EdF owns the French electricity supply industry, which relies on the nuclear sector for 78% of its electricity. Maintenance of its nuclear generation will rely on sufficient supplies of raw uranium reaching its fuel supplier, Areva, which has also built reactors in Belgium, South Africa, South Korea and China. If EdF builds reactors in Britain, the UK will be added to the list of countries reliant on Areva's fuel manufacturing.

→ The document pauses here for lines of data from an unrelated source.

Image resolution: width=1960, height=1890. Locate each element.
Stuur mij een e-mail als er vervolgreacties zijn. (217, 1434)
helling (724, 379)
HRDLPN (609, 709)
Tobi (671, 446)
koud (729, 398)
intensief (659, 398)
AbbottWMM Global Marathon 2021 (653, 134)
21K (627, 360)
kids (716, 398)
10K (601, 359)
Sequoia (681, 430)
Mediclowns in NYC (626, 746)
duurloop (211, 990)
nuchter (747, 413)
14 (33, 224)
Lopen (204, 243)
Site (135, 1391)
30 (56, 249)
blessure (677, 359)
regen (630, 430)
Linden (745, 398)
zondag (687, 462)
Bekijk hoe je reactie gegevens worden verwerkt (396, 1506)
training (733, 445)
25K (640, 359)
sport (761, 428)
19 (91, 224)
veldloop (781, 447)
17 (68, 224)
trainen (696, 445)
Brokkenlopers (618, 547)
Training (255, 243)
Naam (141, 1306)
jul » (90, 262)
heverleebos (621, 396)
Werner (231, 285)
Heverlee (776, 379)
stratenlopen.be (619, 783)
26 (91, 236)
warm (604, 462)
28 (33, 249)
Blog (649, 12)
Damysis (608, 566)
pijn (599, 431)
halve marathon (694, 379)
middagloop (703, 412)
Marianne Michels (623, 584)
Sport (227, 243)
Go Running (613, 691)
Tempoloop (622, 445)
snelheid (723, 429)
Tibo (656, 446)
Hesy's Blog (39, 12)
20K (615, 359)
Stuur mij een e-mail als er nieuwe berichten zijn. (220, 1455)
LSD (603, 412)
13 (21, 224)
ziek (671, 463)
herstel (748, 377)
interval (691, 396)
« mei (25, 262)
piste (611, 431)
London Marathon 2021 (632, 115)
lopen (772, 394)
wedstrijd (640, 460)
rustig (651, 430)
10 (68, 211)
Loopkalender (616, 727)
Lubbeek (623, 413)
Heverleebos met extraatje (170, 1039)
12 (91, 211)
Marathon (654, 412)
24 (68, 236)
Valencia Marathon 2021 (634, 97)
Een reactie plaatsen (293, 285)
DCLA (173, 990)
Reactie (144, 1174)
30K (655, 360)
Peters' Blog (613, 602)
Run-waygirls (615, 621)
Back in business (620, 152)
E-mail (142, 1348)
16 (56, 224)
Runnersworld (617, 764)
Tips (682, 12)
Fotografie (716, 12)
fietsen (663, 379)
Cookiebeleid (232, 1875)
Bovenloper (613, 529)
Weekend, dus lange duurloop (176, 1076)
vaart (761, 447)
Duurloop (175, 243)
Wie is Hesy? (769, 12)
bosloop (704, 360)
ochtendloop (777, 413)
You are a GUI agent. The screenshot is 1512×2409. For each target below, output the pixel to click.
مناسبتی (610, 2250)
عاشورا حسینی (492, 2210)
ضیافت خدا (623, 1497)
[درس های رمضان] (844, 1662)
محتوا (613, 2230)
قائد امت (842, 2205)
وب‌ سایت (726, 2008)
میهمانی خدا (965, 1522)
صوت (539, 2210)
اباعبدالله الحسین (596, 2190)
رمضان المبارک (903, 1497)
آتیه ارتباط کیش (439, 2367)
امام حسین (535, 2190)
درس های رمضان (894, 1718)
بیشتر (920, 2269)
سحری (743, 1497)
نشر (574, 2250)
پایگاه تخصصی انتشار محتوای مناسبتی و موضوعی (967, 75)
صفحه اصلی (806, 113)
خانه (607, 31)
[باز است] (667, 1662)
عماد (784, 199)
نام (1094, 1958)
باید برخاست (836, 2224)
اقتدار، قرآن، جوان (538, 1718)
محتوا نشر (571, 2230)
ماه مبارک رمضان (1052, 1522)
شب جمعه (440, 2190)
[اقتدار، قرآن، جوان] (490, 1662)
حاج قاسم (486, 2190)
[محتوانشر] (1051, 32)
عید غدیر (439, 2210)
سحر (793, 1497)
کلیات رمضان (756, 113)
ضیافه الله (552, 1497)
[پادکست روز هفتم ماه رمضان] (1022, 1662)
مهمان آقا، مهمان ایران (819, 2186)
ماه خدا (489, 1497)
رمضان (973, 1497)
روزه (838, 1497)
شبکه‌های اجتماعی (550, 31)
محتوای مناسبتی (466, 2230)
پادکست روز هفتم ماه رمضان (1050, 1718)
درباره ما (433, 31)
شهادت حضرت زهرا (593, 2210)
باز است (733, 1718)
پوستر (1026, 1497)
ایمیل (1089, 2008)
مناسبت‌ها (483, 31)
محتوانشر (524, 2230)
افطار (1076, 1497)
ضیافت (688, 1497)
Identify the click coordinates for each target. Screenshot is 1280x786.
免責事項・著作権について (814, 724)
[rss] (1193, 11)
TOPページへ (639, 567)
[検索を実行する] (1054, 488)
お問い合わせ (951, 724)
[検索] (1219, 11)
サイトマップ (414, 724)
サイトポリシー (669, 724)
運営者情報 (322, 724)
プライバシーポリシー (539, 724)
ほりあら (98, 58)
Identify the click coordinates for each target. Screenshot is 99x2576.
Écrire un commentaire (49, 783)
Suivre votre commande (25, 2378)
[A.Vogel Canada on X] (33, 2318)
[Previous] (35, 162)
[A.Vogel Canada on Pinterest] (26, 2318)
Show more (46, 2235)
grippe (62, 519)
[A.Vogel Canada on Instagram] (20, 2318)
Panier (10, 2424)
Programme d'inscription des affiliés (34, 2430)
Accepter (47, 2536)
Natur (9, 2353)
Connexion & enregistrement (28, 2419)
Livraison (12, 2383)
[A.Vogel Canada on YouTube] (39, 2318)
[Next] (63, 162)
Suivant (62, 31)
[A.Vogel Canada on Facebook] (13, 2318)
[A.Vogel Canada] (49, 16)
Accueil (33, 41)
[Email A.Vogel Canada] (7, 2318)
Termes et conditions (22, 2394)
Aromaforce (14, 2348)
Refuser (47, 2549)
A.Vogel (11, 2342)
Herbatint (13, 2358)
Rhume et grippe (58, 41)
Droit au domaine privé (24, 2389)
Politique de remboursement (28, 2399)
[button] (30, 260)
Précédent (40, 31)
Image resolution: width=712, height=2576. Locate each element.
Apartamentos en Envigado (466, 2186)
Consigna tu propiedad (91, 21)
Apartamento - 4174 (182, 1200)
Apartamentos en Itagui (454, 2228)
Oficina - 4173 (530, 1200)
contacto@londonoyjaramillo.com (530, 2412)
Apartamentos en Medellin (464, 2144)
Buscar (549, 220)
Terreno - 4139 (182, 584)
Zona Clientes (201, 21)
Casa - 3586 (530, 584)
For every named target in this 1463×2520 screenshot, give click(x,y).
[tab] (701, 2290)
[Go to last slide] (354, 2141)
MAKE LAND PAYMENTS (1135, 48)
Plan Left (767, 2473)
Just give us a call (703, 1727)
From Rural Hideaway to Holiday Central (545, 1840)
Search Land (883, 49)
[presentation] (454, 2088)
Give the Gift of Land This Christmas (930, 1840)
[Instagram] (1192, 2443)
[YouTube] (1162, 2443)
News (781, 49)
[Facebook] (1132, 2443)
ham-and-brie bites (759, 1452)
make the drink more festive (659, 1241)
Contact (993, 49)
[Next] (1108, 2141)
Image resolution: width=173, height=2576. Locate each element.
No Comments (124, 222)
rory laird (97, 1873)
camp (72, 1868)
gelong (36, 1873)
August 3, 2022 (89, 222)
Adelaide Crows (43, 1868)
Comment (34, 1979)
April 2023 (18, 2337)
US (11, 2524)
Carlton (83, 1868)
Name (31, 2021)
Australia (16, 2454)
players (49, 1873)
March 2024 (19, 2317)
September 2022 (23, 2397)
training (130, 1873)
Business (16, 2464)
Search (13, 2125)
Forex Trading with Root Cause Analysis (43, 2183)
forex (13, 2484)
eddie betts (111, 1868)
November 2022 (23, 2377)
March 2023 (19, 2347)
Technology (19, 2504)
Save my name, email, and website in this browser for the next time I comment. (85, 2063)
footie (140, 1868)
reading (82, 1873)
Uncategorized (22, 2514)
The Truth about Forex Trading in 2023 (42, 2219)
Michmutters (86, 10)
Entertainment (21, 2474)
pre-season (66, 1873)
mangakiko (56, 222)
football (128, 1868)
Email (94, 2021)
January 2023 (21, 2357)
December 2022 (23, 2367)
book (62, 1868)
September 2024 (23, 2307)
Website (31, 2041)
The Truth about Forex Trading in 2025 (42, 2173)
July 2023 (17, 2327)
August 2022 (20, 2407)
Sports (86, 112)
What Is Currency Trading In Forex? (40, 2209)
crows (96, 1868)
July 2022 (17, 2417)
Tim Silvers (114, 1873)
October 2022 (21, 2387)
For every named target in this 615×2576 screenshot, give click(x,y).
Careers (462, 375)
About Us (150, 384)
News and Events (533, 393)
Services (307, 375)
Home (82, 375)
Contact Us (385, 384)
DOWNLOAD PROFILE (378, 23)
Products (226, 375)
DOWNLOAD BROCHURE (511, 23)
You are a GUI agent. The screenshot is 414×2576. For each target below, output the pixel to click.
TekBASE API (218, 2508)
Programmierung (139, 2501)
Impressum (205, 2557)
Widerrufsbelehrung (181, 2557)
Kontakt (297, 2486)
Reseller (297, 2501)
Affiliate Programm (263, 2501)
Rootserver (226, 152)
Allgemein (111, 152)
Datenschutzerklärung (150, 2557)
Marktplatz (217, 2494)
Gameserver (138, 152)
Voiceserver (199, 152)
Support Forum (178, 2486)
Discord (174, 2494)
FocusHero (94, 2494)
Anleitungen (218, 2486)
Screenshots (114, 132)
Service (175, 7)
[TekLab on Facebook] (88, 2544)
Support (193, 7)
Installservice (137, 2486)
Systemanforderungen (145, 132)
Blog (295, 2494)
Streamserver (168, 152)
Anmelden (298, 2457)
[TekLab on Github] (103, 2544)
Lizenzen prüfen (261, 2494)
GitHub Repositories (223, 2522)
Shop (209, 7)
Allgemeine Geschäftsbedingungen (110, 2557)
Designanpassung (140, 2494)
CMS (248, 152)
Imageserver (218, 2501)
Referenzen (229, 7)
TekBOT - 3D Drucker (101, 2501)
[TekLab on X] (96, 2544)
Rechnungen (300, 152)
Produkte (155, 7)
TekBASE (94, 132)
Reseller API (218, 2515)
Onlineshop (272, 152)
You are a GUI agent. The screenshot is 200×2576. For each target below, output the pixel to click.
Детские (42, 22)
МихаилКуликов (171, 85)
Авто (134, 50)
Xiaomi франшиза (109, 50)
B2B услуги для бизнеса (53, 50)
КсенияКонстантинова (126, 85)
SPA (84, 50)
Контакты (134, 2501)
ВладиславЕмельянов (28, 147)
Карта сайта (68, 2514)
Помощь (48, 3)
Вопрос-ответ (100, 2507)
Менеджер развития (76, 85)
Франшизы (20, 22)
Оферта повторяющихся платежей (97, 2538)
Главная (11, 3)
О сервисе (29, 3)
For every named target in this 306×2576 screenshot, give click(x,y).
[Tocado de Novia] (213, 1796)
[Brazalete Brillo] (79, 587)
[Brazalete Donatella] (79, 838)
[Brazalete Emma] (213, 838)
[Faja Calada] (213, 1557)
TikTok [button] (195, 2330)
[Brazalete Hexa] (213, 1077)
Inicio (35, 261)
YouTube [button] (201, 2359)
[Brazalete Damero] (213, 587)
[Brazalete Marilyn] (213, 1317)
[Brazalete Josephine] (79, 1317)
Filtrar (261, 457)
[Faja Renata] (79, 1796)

So "keeping the French lights on" may take priority over the external dependents. 

Considerations

  • Can EdF and Areva be described as members of the "private sector"? Will such a return to nationalised industry in the UK, albeit the French state sector, be in conflict with EC competition policy?
  • Can EdF provide a reassurance that it will "meet full decommissioning costs"  and its "full share of long-term waste management costs" ?
  • Can Areva procure sufficient raw uranium to maintain generation in France, the other dependent countries and in the UK over the operational life of the nuclear stations it has built and will build?

Entente cordiale?

Prior to the release of the Energy Review on 9 June, 2006 Tony Blair and Jacques Chirac met in Paris to make their plans for the Napoleonic invasion of Britain, which will place a row of nukes on the coasts of Britain between the Martello towers readied for a previous invasion that failed to materialise.